You probably all know people like this in your lives, those people who ask the question which has got some bite in it, some kind of complaint, or some kind of agenda in it. “What is it you actually do?” It implies things about what you do with your life. It puts you in a quite difficult interactional position in terms of what to do next. Because if you go next and make explicit, the challenge that seems to be in the question, and say something like, “What you mean what do I actually do? I wouldn’t you ask that question.”

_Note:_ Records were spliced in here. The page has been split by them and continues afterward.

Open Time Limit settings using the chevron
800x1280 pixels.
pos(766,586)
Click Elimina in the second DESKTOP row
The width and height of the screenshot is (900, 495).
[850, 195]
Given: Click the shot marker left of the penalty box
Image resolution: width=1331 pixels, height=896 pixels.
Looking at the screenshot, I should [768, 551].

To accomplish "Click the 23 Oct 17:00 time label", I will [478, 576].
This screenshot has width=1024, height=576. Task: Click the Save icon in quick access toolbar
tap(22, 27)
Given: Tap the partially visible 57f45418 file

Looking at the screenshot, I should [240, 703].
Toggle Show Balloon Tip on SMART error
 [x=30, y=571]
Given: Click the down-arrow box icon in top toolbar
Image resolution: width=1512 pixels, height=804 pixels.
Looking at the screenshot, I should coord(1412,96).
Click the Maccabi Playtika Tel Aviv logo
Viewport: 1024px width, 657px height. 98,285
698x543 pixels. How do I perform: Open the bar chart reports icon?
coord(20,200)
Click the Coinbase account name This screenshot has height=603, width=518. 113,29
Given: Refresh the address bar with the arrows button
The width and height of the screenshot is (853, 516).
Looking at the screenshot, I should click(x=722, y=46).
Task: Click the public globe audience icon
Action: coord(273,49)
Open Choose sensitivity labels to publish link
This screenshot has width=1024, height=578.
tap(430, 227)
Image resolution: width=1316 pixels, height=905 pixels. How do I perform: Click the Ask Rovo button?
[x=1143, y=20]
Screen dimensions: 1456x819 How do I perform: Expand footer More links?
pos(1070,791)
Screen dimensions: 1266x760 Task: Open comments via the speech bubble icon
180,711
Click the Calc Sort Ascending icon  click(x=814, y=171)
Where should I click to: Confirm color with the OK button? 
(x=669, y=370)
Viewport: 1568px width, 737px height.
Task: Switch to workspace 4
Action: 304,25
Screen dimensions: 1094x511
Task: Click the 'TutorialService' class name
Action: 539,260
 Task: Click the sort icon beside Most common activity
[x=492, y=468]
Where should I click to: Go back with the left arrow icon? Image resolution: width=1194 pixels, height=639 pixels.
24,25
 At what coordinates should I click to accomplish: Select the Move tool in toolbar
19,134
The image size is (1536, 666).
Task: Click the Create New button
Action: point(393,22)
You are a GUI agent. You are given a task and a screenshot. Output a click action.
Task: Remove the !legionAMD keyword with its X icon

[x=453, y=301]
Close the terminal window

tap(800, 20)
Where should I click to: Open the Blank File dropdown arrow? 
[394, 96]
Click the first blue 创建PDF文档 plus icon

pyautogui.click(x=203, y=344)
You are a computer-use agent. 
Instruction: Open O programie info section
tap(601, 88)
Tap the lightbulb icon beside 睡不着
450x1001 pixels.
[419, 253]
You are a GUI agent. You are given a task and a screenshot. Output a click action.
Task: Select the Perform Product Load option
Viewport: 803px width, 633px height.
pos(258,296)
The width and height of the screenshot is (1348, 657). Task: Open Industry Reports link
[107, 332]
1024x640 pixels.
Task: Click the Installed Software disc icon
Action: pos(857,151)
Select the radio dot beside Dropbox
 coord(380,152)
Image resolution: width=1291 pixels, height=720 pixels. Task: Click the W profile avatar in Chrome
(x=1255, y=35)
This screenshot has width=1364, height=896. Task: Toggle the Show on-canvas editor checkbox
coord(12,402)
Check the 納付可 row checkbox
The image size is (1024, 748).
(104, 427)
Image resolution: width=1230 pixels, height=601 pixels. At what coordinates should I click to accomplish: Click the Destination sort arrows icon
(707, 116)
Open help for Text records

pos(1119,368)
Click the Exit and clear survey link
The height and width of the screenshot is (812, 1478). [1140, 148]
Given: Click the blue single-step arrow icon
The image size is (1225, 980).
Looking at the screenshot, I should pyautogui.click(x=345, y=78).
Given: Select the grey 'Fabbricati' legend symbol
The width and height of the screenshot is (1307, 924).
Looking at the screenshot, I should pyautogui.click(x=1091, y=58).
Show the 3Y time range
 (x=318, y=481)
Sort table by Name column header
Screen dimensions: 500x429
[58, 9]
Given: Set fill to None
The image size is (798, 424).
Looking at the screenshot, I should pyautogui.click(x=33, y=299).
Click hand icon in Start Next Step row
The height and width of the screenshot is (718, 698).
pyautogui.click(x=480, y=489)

Then the person who went first might say something back like, “I was just asking. It’s just an innocent kind of question. God, you’re so touchy! I can’t say anything right.” All of a sudden, you find yourself as the person who made a victim of the first-mover rather than that first-mover being the person who produced an overbearing first turn in the first place. I’m going to come back to first-movers throughout this talk, and at the end, I’m going to try to teach you how to at least have a couple of ways of handling them, and also figure out if you are one yourself.

But to answer the question, or to start answering the question, “What is it you actually do?” I thought I’d share the moment in which my mom suddenly started to understand at least something about what it is that I actually do.

We were driving to see my late grandmother – who was very old – my mom started to tell me a story about something that happened to herself the previous week.